··· Reading text
These results indicate that CTS and WSC MPs and NPs have greater effects than commercially available CTS and WSC, and can be used as potential antiobesity agents.

N-Acetyl-D-glucosamine oligosaccharides induce mucin secretion from colonic tissue and induce differentiation of human keratinocytes

Chitin oligosaccharides (DP2, DP3, DP4, DP5 and DP7) were investigated for their effects on epithelial cells and tissue (skin keratinocytes in-vitro and ex-vivo, and gastrointestinal epithelial membranes ex-vivo). Oligomers DP2, DP3 and DP5 at 10 μg mL−1 significantly stimulated the mitochondrial activity of cultured keratinocytes in-vitro (primary cells and HaCaT cell line), with highest activity observed for the pentamer (150% of untreated control). The effects were dose dependent. This higher energy status of primary cells was triggered into a higher differentiation status, as determined by the early and late differentiation markers keratins K1/K10 and involucrin, respectively. In contrast, increased mitogenic cell proliferation was not induced by the oligosaccharides. Toxic effects on keratinocytes were absent. Additionally for the first time a mucin-stimulating effect of chitin oligosaccharides DP3 and DP5 was observed in an ex-vivo model based on intestinal epithelial mucosa tissue. Mucin secretion was time dependent, leading to the secretion of polymers comparable to those normally secreted under physiological conditions. Mucin induction was observed from colonic tissue isolated from humans and pigs. Also, porcine stomach mucosa was stimulated by DP5, while ileum tissue reacted to only a minor extent. Potential developments towards products with wound-healing capacity and activity against chronic bowel disease are discussed.

Chitosan does not reduce post-prandial urinary oxalate excretion

Chitosan is a positively charged non-absorbable cellulose-like fibrillar biopolymer derived from shellfish which forms films with negatively charged surfaces. We hypothesized that negatively charged oxalate in the intestinal lumen could attach to the positively charged tertiary amino group of chitosan. We studied the effects of chitosan on intestinal oxalate absorption by measuring urinary oxalate excretion following an oral oxalate load with and without accompanying oral chitosan. The subjects consumed a fixed diet and collected urine for 24 h, in divided periods, during control and experimental protocols. Urine was collected with HCl and thymol as a preservative. For the control period, the subjects consumed an oxalate load, 50 g of cooked spinach, with water for lunch; the post-prandial urine collection was divided into three periods of 2 h. For the experimental period, 1 week later, the subjects consumed the same diet as that during the control period, but added 2 g of chitosan to the oxalate load. Post-prandial urinary oxalate excretion was expressed as mg oxalate/g creatinine. The spinach load was associated with a significant post-prandial increase in urinary oxalate during the control period of 25.7+/-12.8 mg/g creatinine. Accompanying the oxalate load with chitosan was well tolerated. There was no decrease in post-prandial urinary oxalate excretion during the experimental period: oxalate excretion rose by 31.3+/-16.9 mg/g creatinine (P=0.57, NS). We conclude that chitosan does not reduce acute intestinal oxalate absorption and therefore does not affect post-prandial urinary oxalate excretion.
······
## Activity list:
**a.** Say whether each statement below agrees with the abstracts. Answer yes or no, and quote the words of the abstracts that decide it. (i) The pentamer produced the highest mitochondrial activity in cultured keratinocytes. (ii) The chitin oligosaccharides increased mitogenic cell proliferation. (iii) The subjects added 2 g of chitosan to the oxalate load during the control period.
**b.** Transcribe the part of the abstracts between "These results indicate" and "potential antiobesity agents.", inclusive.
··· Data supplied
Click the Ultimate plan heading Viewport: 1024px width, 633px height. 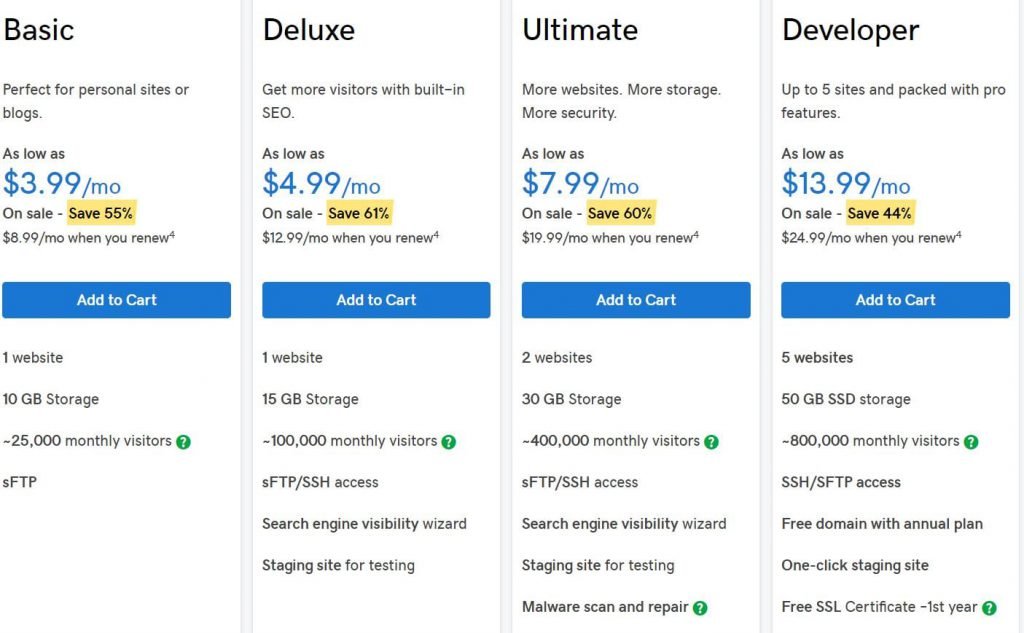pos(580,30)
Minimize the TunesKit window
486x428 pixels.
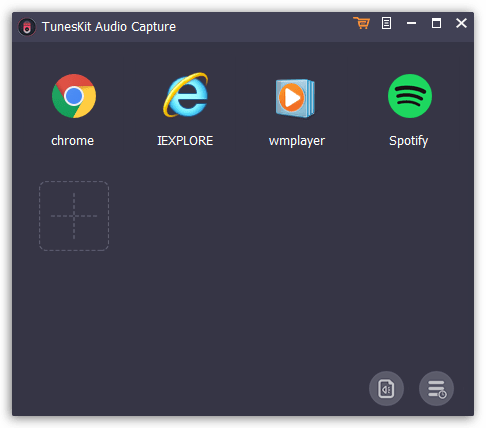point(411,23)
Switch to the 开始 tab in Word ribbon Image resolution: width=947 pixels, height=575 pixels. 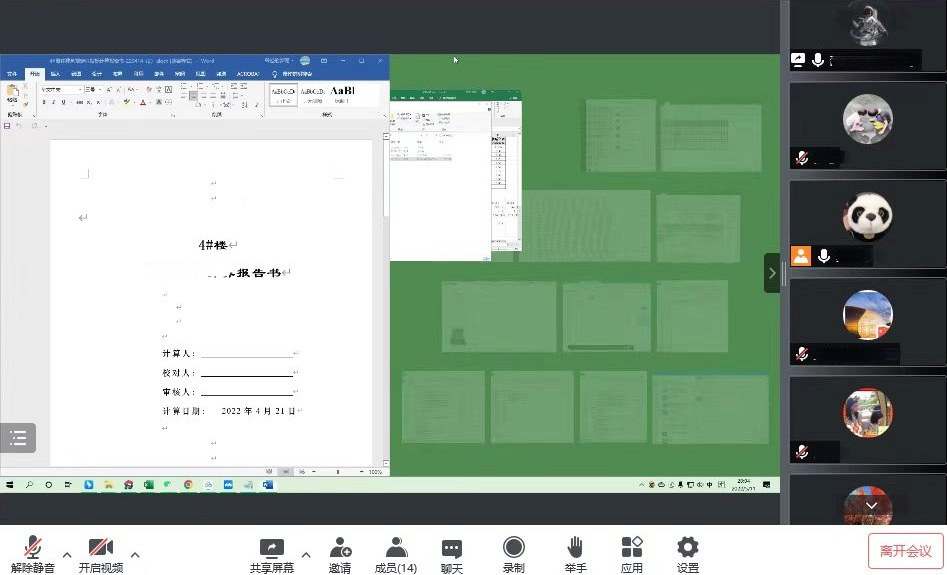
······
## Results for each task:
**a.**
(i) Yes: "with highest activity observed for the pentamer (150% of untreated control)"
(ii) No: "In contrast, increased mitogenic cell proliferation was not induced by the oligosaccharides."
(iii) No: "For the experimental period, 1 week later, the subjects consumed the same diet as that during the control period, but added 2 g of chitosan to the oxalate load."

**b.**
These results indicate that CTS and WSC MPs and NPs have greater effects than commercially available CTS and WSC, and can be used as potential antiobesity agents.